__INPUT ROWS__:
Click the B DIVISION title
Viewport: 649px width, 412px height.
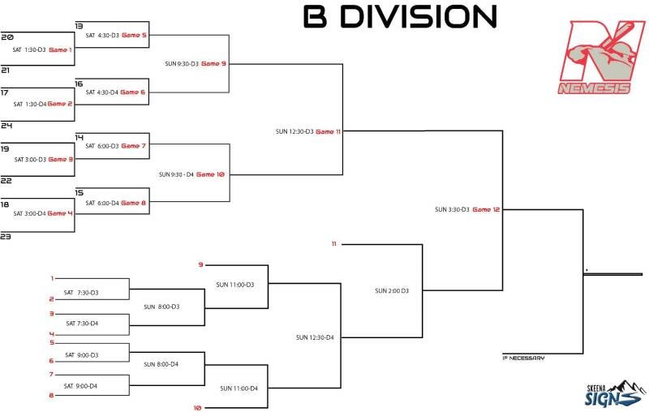[400, 16]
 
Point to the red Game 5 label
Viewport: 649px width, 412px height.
[134, 35]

__WORK TO DO__: Copy the records verbatim, starting at the line that contains "Point to the red Game 5 label" and ending with the final line of the records.

__THE RESULT__:
Point to the red Game 5 label
Viewport: 649px width, 412px height.
[134, 35]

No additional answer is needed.